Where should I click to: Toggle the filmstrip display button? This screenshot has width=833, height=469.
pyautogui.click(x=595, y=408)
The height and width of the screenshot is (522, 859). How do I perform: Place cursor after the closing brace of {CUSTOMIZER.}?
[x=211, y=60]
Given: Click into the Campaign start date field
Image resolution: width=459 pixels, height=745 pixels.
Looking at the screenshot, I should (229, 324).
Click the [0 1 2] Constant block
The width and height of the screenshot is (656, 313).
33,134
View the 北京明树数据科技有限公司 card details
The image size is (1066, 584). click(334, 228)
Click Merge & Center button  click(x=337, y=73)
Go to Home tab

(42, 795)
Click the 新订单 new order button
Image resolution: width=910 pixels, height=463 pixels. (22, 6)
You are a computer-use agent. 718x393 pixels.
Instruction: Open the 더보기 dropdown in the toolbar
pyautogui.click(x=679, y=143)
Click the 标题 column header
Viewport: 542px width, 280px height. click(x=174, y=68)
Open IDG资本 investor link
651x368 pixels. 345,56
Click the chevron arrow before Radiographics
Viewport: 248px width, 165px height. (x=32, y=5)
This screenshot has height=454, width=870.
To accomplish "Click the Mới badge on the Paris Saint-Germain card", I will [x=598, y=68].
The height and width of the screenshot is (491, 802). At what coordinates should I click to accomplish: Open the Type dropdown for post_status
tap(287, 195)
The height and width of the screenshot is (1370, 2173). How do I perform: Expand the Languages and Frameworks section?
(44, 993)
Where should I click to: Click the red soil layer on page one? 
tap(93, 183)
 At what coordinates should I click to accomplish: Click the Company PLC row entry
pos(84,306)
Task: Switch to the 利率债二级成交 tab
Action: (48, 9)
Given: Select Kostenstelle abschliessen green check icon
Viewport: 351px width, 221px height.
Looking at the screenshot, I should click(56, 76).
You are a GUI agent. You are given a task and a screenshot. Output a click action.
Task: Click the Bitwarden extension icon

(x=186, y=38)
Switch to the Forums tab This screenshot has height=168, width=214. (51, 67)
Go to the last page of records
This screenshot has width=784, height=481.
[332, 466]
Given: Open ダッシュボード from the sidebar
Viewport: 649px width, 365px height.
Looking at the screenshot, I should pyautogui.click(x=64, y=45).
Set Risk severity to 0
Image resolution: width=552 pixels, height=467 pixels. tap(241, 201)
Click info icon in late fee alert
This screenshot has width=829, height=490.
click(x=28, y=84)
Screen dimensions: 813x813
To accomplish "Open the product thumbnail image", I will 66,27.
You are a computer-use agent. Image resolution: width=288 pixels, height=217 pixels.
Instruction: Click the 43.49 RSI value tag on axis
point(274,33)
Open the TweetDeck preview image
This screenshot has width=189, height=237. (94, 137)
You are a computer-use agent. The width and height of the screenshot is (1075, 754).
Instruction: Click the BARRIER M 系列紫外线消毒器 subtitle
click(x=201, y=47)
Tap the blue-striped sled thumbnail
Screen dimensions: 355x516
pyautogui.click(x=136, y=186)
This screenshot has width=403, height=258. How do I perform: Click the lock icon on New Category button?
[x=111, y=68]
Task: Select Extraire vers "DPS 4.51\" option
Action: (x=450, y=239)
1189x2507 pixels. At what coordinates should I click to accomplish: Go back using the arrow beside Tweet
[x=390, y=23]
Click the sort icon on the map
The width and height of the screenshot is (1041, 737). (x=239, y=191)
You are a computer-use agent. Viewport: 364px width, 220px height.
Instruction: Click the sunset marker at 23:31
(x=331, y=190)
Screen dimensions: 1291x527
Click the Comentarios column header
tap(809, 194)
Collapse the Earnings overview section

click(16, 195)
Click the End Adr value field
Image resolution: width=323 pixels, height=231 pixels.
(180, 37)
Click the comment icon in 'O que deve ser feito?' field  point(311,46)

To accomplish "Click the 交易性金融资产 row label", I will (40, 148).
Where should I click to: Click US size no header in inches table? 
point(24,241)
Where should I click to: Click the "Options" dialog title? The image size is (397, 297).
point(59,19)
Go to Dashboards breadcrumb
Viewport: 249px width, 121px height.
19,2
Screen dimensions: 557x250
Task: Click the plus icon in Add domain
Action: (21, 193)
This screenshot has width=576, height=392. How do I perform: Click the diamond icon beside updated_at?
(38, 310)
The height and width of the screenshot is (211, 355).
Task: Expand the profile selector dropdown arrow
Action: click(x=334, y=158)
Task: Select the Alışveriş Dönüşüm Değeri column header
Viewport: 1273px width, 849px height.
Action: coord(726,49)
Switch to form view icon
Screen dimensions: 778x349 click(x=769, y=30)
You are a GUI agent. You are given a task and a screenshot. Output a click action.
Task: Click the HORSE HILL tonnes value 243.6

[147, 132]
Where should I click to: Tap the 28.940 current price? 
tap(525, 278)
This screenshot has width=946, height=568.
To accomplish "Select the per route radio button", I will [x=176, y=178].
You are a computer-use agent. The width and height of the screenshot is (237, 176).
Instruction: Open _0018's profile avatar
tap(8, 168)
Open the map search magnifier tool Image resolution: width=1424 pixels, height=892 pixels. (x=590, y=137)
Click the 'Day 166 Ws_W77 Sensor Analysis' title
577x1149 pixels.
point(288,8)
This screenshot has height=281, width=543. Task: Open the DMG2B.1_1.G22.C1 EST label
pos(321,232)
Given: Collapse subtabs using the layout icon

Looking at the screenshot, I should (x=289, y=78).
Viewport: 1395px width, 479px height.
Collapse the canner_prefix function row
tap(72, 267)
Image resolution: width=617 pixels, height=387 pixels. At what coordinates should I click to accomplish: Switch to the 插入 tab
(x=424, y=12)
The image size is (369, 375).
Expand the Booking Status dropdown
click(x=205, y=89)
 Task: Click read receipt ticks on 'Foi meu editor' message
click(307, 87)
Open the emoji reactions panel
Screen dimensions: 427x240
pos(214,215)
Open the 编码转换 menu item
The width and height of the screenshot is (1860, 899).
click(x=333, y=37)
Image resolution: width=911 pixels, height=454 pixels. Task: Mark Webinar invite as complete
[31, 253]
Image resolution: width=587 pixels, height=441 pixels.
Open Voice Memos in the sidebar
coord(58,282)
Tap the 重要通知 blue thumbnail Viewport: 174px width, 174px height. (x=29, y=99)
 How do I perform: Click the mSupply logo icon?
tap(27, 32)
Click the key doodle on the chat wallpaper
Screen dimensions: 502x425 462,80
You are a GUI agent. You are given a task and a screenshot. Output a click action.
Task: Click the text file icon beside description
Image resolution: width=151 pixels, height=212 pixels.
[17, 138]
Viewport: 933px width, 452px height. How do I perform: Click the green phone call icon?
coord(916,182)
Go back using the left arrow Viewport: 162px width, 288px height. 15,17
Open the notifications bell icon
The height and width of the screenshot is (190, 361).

==*==

Assignment:
Search the data for "blue". Copy each line that has it.

Answer box:
Tap the blue-striped sled thumbnail
Tap the 重要通知 blue thumbnail Viewport: 174px width, 174px height. (x=29, y=99)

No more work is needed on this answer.